Target pointing data:

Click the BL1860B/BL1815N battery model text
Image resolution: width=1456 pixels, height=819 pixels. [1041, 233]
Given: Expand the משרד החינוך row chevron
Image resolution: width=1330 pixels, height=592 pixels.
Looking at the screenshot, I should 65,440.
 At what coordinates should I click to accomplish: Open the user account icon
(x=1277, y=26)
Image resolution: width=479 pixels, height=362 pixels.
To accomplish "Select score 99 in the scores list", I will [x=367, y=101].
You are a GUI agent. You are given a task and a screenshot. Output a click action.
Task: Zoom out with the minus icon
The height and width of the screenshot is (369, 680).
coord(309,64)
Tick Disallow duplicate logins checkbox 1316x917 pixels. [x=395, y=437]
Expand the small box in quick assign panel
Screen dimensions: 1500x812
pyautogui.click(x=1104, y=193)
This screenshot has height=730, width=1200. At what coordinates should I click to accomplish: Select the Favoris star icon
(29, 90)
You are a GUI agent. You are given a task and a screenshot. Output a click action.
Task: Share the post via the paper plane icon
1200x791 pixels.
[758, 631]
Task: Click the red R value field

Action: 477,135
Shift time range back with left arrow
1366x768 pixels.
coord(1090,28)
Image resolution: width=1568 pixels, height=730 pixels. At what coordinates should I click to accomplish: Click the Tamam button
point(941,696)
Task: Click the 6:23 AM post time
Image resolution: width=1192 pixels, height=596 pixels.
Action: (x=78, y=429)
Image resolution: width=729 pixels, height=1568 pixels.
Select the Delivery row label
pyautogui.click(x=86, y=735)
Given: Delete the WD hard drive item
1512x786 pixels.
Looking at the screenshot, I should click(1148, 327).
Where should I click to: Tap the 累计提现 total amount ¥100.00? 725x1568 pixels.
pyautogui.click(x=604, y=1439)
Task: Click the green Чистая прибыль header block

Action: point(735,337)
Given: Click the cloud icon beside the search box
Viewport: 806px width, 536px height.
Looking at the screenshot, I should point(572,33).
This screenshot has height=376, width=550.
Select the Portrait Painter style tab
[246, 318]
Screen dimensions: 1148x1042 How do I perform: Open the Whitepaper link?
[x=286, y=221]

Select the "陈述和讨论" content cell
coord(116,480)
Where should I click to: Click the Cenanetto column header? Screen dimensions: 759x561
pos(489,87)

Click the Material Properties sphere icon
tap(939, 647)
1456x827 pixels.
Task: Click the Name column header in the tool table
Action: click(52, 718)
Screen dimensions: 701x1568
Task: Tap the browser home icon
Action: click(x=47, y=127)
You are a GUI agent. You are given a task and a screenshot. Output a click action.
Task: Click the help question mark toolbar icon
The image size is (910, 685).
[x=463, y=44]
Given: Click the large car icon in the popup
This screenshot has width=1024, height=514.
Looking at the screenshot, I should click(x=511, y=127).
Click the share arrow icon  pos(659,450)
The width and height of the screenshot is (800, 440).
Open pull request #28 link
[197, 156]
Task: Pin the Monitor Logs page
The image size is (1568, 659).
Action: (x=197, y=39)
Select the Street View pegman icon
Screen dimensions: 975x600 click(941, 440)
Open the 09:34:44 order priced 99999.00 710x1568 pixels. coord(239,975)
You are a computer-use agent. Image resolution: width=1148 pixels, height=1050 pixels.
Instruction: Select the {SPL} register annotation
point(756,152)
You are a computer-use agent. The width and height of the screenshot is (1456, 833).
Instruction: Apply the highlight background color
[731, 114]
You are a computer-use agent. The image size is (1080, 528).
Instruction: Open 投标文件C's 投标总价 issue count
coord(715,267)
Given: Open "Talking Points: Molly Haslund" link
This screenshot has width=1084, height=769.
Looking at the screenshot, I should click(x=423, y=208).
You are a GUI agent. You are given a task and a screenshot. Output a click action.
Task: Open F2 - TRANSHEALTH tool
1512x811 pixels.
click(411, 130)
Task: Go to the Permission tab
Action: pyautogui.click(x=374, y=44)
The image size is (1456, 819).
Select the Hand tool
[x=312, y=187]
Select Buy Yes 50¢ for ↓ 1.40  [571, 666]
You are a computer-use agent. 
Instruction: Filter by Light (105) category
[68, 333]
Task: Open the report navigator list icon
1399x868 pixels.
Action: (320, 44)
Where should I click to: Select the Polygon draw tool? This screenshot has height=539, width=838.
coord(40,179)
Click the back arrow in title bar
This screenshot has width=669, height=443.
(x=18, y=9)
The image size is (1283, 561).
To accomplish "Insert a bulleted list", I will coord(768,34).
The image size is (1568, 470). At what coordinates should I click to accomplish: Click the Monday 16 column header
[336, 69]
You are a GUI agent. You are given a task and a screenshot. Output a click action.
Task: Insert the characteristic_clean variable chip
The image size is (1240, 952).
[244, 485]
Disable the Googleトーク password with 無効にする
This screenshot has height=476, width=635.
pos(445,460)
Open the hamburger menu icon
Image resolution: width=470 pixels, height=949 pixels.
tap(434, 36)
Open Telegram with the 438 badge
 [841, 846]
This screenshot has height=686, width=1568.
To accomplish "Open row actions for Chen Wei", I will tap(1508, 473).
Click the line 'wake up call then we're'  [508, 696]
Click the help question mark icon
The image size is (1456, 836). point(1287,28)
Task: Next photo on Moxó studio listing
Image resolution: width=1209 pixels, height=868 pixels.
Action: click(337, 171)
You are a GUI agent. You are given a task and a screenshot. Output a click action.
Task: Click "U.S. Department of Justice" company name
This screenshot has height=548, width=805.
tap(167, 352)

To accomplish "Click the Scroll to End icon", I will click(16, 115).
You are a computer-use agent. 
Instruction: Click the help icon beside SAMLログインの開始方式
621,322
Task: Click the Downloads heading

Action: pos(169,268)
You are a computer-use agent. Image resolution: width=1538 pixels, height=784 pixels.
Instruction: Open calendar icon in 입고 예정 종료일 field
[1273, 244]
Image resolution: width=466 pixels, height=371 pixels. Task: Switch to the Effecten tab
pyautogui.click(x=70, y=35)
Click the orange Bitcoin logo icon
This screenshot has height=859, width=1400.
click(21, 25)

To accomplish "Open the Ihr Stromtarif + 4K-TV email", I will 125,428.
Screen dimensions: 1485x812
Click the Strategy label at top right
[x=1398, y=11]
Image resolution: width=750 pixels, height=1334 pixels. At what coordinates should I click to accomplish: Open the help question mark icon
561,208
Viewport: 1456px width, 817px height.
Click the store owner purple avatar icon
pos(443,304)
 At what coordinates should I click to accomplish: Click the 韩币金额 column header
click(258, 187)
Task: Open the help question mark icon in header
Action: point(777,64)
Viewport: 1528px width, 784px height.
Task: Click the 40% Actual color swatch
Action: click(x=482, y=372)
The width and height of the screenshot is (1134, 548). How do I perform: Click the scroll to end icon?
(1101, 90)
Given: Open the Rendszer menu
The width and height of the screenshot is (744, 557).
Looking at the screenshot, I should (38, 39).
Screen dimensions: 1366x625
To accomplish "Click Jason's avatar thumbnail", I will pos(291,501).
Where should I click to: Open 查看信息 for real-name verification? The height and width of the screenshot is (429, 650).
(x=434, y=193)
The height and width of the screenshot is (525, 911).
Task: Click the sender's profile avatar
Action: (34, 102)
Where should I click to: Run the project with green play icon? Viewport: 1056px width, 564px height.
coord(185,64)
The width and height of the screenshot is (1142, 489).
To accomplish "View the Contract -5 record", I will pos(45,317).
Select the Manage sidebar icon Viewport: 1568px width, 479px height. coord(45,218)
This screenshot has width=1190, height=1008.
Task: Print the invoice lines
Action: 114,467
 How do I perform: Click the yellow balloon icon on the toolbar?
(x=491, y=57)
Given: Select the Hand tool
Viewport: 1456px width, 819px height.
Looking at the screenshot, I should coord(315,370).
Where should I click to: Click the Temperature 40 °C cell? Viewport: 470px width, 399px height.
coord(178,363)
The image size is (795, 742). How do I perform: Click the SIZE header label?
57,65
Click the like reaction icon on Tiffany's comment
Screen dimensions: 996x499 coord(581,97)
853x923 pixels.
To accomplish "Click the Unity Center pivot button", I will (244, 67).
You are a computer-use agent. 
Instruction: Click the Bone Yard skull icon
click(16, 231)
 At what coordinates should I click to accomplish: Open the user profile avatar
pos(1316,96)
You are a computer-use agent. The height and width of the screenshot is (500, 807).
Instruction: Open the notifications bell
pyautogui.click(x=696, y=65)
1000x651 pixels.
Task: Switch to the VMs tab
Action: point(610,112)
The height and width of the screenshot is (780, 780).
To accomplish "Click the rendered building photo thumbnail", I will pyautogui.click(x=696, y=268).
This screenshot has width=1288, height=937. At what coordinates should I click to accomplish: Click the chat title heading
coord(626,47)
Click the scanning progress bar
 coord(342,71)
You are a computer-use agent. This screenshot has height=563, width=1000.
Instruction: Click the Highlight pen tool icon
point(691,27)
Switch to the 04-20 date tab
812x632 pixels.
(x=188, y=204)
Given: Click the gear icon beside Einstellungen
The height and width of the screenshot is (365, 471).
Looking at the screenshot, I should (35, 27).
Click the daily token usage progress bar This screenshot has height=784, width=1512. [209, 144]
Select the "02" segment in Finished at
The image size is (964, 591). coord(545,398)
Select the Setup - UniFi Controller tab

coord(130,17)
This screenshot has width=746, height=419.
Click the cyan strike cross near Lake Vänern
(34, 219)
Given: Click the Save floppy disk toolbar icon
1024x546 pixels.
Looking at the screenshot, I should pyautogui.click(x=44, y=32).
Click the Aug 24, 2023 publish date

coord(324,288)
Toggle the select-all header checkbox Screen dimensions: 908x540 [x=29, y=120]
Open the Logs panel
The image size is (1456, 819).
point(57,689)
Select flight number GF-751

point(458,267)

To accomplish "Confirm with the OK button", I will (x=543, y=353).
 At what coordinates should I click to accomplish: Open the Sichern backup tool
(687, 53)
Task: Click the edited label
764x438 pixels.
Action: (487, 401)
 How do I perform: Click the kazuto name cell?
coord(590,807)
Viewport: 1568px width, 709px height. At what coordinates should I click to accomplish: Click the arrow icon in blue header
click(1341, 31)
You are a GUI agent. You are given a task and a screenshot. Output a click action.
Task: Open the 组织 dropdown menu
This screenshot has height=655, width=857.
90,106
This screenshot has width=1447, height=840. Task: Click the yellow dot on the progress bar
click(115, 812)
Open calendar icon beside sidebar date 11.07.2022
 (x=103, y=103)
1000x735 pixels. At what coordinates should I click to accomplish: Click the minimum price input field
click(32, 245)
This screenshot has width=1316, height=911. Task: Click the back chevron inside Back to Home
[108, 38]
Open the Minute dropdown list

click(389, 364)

Your task: Extract these lines without any changes, starting at the line that contains "Task: Open the report navigator list icon" and ending at the line that contains "Action: pos(169,268)", both included.

Correct response:
Task: Open the report navigator list icon
1399x868 pixels.
Action: (320, 44)
Where should I click to: Select the Polygon draw tool? This screenshot has height=539, width=838.
coord(40,179)
Click the back arrow in title bar
This screenshot has width=669, height=443.
(x=18, y=9)
The image size is (1283, 561).
To accomplish "Insert a bulleted list", I will coord(768,34).
The image size is (1568, 470). At what coordinates should I click to accomplish: Click the Monday 16 column header
[336, 69]
You are a GUI agent. You are given a task and a screenshot. Output a click action.
Task: Insert the characteristic_clean variable chip
The image size is (1240, 952).
[244, 485]
Disable the Googleトーク password with 無効にする
This screenshot has height=476, width=635.
pos(445,460)
Open the hamburger menu icon
Image resolution: width=470 pixels, height=949 pixels.
tap(434, 36)
Open Telegram with the 438 badge
 [841, 846]
This screenshot has height=686, width=1568.
To accomplish "Open row actions for Chen Wei", I will tap(1508, 473).
Click the line 'wake up call then we're'  [508, 696]
Click the help question mark icon
The image size is (1456, 836). point(1287,28)
Task: Next photo on Moxó studio listing
Image resolution: width=1209 pixels, height=868 pixels.
Action: click(337, 171)
You are a GUI agent. You are given a task and a screenshot. Output a click action.
Task: Click "U.S. Department of Justice" company name
This screenshot has height=548, width=805.
tap(167, 352)

To accomplish "Click the Scroll to End icon", I will click(16, 115).
You are a computer-use agent. 
Instruction: Click the help icon beside SAMLログインの開始方式
621,322
Task: Click the Downloads heading

Action: pos(169,268)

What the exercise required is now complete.